**What is required**
Beneath this line is the data. Output exactly the lines from the line with "Content Strategy: (36, 2553)" to the line with "[Choque entre dos", both ends included, and nothing more.

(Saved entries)
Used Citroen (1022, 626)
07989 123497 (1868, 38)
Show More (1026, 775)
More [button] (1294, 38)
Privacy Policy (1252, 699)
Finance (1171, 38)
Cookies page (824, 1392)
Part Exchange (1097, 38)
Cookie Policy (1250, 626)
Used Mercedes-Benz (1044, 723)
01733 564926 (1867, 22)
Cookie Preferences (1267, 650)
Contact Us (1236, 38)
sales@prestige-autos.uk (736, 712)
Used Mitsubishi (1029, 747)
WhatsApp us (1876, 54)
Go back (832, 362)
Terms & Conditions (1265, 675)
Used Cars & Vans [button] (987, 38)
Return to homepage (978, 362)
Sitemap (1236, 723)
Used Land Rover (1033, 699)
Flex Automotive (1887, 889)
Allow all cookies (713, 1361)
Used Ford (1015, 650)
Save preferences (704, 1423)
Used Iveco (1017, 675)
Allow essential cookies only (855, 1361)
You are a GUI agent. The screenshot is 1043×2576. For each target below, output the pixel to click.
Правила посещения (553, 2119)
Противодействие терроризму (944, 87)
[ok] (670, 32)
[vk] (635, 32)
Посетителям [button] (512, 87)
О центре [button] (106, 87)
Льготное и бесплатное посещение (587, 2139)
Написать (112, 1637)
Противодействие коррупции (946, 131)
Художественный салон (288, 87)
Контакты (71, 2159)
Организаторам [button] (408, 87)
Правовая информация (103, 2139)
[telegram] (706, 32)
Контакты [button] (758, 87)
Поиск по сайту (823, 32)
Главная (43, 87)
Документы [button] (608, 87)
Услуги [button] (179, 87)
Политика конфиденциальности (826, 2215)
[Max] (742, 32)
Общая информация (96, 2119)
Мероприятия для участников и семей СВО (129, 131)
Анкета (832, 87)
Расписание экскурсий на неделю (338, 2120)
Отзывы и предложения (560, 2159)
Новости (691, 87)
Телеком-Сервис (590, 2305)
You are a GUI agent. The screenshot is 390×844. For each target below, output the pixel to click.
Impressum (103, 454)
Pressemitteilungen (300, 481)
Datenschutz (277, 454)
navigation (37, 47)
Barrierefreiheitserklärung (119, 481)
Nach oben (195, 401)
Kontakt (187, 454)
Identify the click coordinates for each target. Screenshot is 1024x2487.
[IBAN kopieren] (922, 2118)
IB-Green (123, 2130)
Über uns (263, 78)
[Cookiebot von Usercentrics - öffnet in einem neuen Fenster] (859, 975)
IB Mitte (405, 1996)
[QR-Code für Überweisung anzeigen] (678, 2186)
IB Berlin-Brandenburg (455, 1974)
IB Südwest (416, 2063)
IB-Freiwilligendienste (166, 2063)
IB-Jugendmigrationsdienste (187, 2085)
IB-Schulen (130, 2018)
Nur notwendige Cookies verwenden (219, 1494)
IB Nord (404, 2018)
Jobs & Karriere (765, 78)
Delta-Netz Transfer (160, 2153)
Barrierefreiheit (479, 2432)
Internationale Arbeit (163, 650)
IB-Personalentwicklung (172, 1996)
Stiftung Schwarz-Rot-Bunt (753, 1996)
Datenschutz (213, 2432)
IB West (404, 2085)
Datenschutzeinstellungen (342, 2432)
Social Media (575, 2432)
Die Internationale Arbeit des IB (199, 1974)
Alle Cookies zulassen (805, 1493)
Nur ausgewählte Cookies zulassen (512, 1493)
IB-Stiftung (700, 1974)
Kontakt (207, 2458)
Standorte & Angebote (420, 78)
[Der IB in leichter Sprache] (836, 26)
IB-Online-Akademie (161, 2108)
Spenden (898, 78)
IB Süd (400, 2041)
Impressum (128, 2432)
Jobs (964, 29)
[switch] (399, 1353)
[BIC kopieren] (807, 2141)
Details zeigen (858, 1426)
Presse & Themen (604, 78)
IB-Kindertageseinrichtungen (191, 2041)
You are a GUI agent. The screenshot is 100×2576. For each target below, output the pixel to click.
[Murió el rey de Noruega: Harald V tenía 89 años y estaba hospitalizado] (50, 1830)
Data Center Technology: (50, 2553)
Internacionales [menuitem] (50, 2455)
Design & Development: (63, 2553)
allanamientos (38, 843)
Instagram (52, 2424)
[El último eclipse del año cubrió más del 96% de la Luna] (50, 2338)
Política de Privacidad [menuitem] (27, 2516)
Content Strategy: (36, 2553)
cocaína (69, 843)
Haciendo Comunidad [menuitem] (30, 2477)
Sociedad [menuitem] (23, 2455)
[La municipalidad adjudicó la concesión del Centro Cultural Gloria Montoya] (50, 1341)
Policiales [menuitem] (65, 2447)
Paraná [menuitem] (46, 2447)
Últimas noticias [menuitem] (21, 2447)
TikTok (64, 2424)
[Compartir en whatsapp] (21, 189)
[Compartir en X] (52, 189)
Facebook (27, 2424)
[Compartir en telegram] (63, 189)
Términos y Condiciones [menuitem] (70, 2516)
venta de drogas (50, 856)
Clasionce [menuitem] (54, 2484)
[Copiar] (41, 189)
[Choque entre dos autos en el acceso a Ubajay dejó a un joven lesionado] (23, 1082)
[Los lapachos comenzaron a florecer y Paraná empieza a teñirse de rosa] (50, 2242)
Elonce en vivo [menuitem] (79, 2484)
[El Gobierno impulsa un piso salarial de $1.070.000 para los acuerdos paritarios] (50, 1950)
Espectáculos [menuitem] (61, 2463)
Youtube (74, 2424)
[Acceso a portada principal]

**Problem solution**
Content Strategy: (36, 2553)
cocaína (69, 843)
Haciendo Comunidad [menuitem] (30, 2477)
Sociedad [menuitem] (23, 2455)
[La municipalidad adjudicó la concesión del Centro Cultural Gloria Montoya] (50, 1341)
Policiales [menuitem] (65, 2447)
Paraná [menuitem] (46, 2447)
Últimas noticias [menuitem] (21, 2447)
TikTok (64, 2424)
[Compartir en whatsapp] (21, 189)
[Compartir en X] (52, 189)
Facebook (27, 2424)
[Compartir en telegram] (63, 189)
Términos y Condiciones [menuitem] (70, 2516)
venta de drogas (50, 856)
Clasionce [menuitem] (54, 2484)
[Copiar] (41, 189)
[Choque entre dos autos en el acceso a Ubajay dejó a un joven lesionado] (23, 1082)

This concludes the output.